Tuesday, July 14, 2009 | While the Centre City Development Corp. may have problems identified by a recent audit, none appears so great as to doom the agency’s existence.

In a recently released report, auditors found numerous deficiencies at CCDC, the agency responsible for overseeing redevelopment in downtown San Diego. The audit, ordered by Mayor Jerry Sanders in the wake of last summer’s redevelopment scandals, uncovered lacking oversight, poor contract management and employees who gamed the agency’s sole-source contracting system.

Despite numerous problems the audit found, Fred Maas, the CCDC chairman, lauded the fact that the audit didn’t find fraud, theft or misuse of public funds. In a letter, he told the city auditor he was “heartened.”

That’s a telling detail about CCDC’s troubled last year: The absence of theft and fraud counts as good news.

The audit does mark a turning point for city redevelopment efforts and CCDC, an agency that has scrapped or restarted nearly $2 billion in developments in the last year because of its former president’s undisclosed financial relationships.

Independent audits into questionable practices revealed at CCDC and the Southeastern Economic Development Corp. are complete. SEDC’s audit, released last September, found that top officials there consistently resorted to clandestine methods to boost their own pay and perks, practices that auditors said rose to the level of fraud.

The mayor’s resulting proposal to overhaul the agencies and tighten oversight had been unveiled earlier this year. But it had awaited the CCDC audit’s completion to move forward. It returns to a City Council subcommittee for discussion Wednesday.

Still, CCDC’s audit raised enough questions to prod a deeper inquiry at the downtown agency. CCDC management is working to answer questions raised by the outside auditors, who found that CCDC staff misrepresented $1.7 million in sole-source contracts to its board as having been competitively bid. A sole-source contract allows a government agency to pick a contractor instead of receiving bids and picking the lowest-priced option.

Maas said CCDC was reviewing all sole-source contracts the agency has issued to determine whether they were properly represented to the board.

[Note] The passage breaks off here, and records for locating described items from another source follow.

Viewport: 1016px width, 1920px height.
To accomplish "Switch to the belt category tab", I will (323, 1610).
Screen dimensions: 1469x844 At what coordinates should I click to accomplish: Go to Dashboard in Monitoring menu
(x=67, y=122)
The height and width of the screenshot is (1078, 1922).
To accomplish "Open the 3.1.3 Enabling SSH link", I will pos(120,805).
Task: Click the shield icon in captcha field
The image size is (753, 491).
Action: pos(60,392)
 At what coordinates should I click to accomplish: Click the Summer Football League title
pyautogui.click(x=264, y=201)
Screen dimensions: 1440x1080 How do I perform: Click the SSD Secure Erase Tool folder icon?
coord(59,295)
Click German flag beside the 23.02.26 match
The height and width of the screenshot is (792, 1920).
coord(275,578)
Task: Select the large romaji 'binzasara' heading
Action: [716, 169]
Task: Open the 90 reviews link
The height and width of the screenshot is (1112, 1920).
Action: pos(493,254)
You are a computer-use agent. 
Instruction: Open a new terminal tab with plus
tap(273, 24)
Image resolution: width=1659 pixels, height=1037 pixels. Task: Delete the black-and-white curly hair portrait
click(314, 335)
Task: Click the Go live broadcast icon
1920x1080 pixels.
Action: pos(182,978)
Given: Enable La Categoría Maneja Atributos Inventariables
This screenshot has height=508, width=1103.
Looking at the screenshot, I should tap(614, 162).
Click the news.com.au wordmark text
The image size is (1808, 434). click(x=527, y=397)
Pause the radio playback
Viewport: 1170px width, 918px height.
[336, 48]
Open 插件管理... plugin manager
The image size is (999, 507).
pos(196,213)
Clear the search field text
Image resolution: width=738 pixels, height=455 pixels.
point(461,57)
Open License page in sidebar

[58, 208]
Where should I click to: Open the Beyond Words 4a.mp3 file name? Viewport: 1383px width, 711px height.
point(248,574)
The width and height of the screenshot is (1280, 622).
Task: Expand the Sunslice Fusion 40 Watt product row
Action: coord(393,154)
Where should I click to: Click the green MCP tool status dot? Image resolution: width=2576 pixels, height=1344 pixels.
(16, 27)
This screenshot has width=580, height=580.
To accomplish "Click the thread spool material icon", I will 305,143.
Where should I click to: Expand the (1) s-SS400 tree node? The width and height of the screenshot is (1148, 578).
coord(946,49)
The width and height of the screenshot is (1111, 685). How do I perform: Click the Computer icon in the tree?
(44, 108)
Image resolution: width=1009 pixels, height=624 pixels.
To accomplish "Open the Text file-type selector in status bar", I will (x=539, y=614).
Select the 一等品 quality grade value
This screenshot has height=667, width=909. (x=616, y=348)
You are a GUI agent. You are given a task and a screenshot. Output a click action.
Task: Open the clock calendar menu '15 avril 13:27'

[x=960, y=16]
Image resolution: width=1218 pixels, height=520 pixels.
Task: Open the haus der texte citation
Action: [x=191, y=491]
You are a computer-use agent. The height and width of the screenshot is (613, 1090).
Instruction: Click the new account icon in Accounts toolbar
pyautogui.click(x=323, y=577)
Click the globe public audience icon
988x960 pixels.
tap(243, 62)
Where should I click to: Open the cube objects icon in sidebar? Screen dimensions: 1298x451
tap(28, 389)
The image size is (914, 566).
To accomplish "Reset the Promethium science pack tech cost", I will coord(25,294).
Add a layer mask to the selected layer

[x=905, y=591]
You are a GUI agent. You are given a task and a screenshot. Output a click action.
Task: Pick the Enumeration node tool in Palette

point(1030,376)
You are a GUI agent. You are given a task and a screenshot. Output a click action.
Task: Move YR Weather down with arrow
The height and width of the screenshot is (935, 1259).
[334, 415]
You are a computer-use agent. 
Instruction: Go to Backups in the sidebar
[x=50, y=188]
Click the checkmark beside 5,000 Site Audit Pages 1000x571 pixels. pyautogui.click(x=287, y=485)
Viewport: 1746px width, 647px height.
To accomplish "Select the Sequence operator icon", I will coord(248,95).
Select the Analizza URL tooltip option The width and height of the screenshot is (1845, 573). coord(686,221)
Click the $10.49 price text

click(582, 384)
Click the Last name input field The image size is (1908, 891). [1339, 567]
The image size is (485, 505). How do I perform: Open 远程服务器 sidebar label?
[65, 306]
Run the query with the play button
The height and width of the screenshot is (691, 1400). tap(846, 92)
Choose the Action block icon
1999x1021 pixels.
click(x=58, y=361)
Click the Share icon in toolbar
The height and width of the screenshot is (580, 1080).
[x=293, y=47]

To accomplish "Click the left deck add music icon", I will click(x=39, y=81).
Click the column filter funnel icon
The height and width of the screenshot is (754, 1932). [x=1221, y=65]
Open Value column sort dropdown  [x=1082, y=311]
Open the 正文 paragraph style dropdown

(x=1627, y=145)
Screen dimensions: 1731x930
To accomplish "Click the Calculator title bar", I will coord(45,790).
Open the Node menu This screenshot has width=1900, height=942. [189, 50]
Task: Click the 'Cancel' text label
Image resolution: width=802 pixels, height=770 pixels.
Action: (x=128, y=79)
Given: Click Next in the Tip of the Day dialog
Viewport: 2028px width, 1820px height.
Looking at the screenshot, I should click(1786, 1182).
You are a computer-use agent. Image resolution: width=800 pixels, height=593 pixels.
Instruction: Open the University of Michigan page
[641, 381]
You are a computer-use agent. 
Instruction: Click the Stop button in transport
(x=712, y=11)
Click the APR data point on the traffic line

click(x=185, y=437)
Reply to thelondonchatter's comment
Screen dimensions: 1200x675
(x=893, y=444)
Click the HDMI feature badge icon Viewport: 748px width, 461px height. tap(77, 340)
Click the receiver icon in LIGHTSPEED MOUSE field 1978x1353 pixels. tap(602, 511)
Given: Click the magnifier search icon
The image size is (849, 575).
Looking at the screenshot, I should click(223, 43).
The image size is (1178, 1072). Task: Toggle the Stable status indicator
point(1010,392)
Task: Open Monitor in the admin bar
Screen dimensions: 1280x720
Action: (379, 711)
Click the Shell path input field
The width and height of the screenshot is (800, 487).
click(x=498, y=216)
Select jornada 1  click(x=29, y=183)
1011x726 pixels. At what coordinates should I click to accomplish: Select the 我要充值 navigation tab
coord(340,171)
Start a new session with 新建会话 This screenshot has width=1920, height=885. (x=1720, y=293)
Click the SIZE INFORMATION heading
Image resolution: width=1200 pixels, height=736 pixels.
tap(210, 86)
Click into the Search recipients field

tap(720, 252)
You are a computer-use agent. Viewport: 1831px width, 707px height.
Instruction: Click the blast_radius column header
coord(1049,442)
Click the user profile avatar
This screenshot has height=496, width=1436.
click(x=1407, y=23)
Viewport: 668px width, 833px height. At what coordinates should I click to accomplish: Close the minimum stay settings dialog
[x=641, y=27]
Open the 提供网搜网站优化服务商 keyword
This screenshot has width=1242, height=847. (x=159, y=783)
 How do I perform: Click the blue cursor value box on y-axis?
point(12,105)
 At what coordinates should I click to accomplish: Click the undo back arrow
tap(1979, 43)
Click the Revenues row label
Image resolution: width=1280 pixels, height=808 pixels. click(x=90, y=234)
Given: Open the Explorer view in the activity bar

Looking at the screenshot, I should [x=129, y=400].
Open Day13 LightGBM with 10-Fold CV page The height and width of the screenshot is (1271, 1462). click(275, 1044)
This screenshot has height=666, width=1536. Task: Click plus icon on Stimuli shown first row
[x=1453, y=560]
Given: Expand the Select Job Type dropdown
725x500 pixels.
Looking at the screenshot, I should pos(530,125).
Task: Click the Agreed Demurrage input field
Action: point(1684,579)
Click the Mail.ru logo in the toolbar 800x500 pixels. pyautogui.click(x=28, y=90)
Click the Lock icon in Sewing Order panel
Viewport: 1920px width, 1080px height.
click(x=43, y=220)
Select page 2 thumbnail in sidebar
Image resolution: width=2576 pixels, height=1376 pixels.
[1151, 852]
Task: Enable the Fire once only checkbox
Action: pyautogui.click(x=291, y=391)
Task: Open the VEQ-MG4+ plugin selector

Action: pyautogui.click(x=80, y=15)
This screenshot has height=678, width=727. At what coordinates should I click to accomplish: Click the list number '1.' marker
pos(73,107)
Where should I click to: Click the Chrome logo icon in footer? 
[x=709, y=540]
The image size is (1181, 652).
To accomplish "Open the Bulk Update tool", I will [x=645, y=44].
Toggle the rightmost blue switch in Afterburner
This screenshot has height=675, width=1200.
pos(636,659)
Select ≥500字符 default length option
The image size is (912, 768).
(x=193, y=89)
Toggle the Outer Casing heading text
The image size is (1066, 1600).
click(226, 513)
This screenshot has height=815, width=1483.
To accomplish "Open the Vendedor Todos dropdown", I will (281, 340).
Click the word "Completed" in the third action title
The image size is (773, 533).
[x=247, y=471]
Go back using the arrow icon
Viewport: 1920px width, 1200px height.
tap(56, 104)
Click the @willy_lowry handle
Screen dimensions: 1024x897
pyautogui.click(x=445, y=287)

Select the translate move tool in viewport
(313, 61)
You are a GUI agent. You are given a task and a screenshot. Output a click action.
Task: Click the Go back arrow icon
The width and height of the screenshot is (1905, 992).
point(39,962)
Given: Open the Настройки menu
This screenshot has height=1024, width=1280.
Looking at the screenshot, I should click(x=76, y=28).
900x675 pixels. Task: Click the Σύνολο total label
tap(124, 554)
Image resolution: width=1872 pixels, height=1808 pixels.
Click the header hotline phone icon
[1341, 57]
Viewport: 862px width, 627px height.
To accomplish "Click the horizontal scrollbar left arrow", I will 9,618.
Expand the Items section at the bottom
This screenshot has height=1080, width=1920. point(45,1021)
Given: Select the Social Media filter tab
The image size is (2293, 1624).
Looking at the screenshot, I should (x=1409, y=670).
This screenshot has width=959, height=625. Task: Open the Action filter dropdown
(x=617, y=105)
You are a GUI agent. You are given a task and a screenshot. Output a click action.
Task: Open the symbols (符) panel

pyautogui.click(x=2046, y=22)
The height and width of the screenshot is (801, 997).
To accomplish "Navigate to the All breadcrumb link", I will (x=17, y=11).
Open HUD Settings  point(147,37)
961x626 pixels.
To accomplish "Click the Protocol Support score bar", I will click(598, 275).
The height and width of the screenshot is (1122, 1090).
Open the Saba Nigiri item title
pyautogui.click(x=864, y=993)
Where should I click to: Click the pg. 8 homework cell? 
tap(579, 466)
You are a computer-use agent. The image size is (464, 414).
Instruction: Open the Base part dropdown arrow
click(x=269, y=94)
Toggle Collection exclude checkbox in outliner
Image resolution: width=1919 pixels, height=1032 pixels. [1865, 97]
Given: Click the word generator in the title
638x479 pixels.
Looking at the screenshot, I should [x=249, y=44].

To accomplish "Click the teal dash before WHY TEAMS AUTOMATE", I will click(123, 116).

He said he wanted to know whether staffers were intentionally misleading or whether necessary documentation was simply missing. That effort will go beyond the handful of contracts the auditors reviewed, Maas said.

“We’re going to have to look at it more holistically,” he said. “We need to make sure the appropriate procedures and documentation are in place.”

The agency had already taken some steps to address those issues before the audit’s release, tightening CCDC’s sole-source contracting procedures and lowering the threshold for a contract needing board approval from $250,000 to $50,000.

The audit’s findings won’t change Sanders’ proposed overhaul of CCDC and its counterpart, the Southeastern Economic Development Corp., said Rachel Laing, a mayoral spokeswoman.

Under Sanders’ proposal, CCDC and SEDC’s boards will be stripped of much of their independence. Like the police and fire chiefs, SEDC and CCDC’s top executives would answer to the mayor instead of an appointed board. His proposal would give the mayor the power to hire the executives (with City Council confirmation).

While Sanders’ effort will proceed unchanged, the agency still has questions to answer from City Council members.

Councilman Kevin Faulconer, whose district includes CCDC’s focus area, said he was concerned about the internal control weaknesses revealed in the audit as well as problems with contract oversight. In some cases, the audit found, CCDC staff didn’t tell the agency’s volunteer board of directors about contract change orders that it was supposed to. Auditors also said CCDC management had purposely signed contracts for less than $250,000 to avoid needing board approval — even though at least one contract eventually exceeded $1 million.

“You have clear rules and regulations for a reason,” Faulconer said. “If those aren’t being followed, I want to know why.”

Councilman Carl DeMaio said he was concerned that agency employees had deliberately manipulated the agency’s contracting process to avoid oversight.

“I don’t think ignorance is an excuse I can buy,” he said. “I think it was done knowingly.”

DeMaio said the City Council should push forward on Sanders’ proposal, then have the mayor hire a new CCDC president. That person should “clean house,” DeMaio said.

“CCDC is running out of time,” he said. “If it doesn’t change its practices and instill more accountability and transparency, it will lose support for its very existence.”

While DeMaio and Faulconer both said they supported keeping CCDC, Councilwoman Donna Frye said the agency should go. Its duties should be folded into the city’s Redevelopment Agency, which oversees revitalization efforts in neighborhoods such as Linda Vista, City Heights and North Park. She acknowledged, though, that the idea had little support on council.

Frye criticized the agency for having an institutional “arrogance” but said it was becoming more responsive to the public largely because of media attention.

“Unfortunately what we find is that when people can cut corners, they will,” Frye said, “and they’ll continue to do it.”